[Assignment] For each record that follows, give it back exactly, with no pictures included.

┌──

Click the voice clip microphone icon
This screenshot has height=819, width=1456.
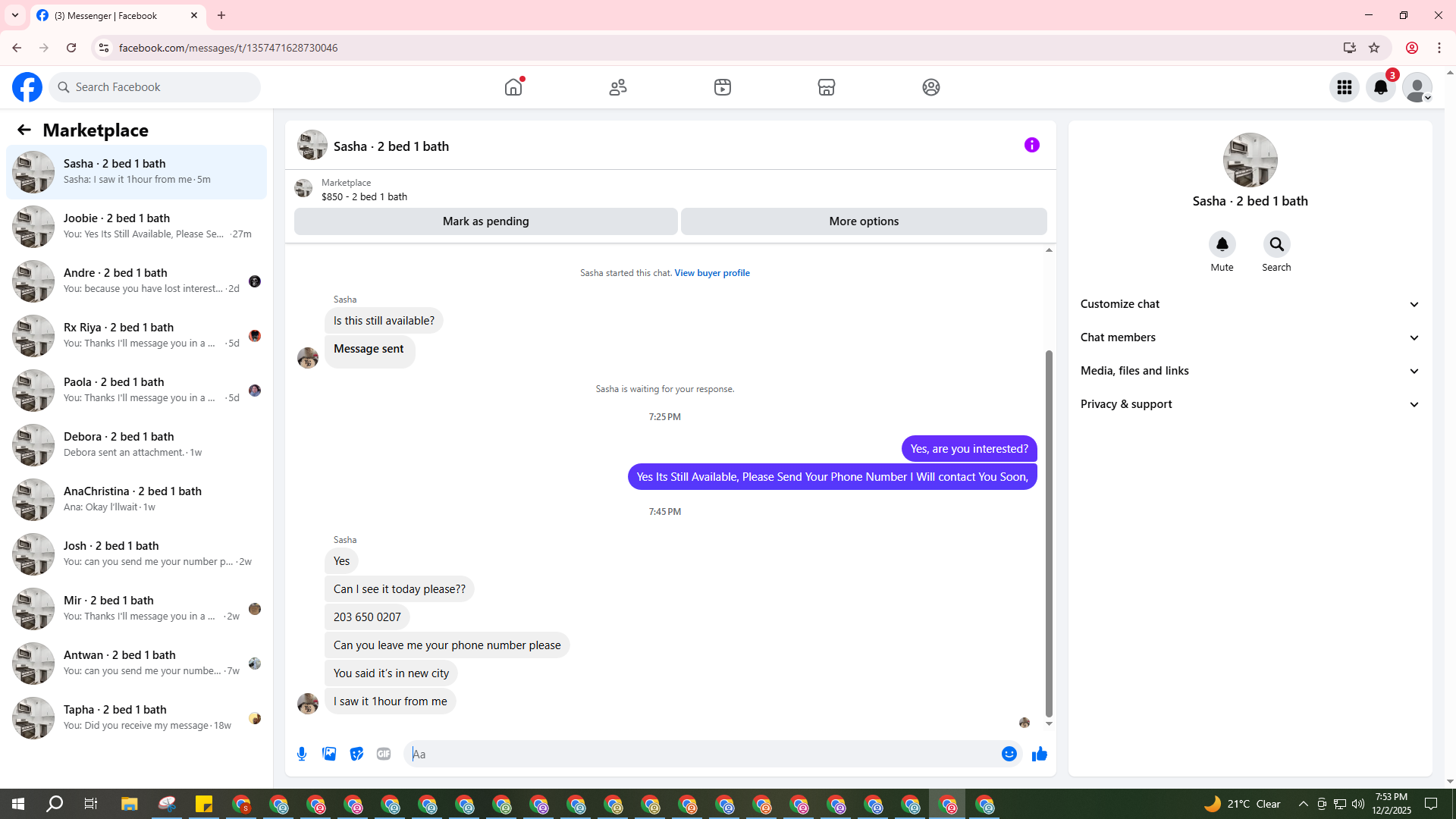302,754
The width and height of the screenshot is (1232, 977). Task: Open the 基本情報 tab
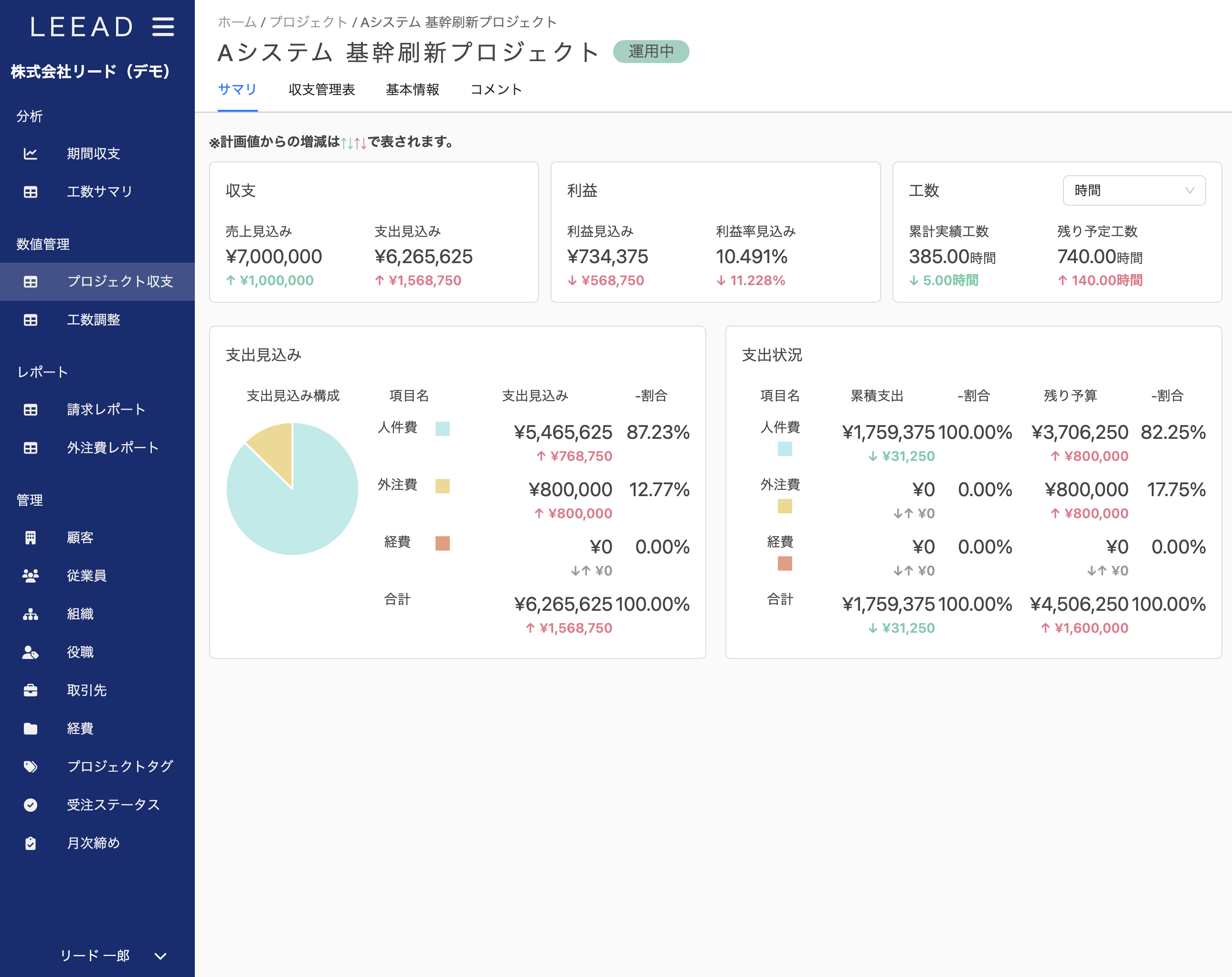pyautogui.click(x=412, y=90)
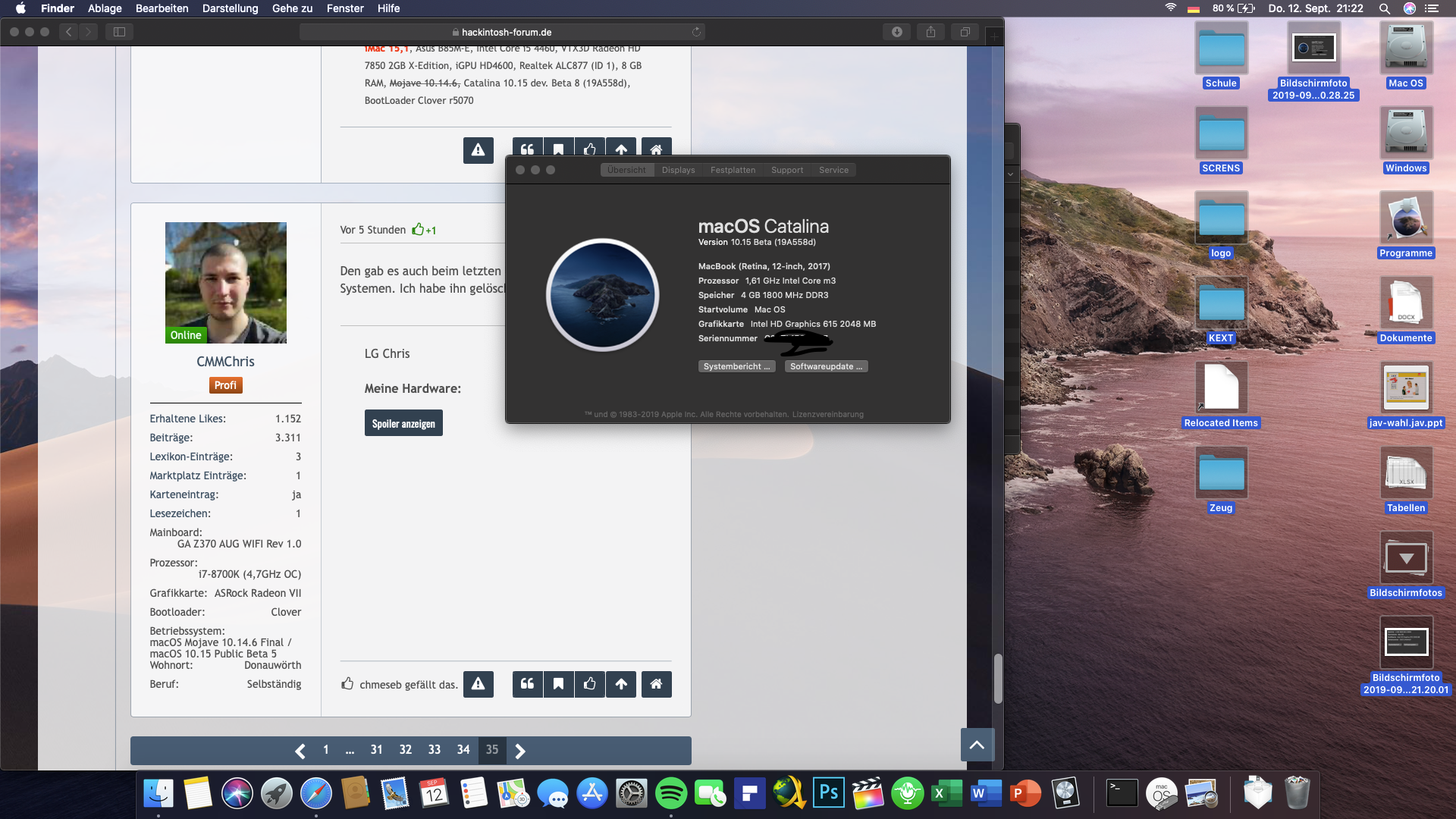Click the Safari downloads icon

click(x=896, y=32)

└──

[Response area]
Click the voice clip microphone icon
This screenshot has height=819, width=1456.
302,754
The width and height of the screenshot is (1232, 977). Task: Open the 基本情報 tab
pyautogui.click(x=412, y=90)
Click the Safari downloads icon

click(x=896, y=32)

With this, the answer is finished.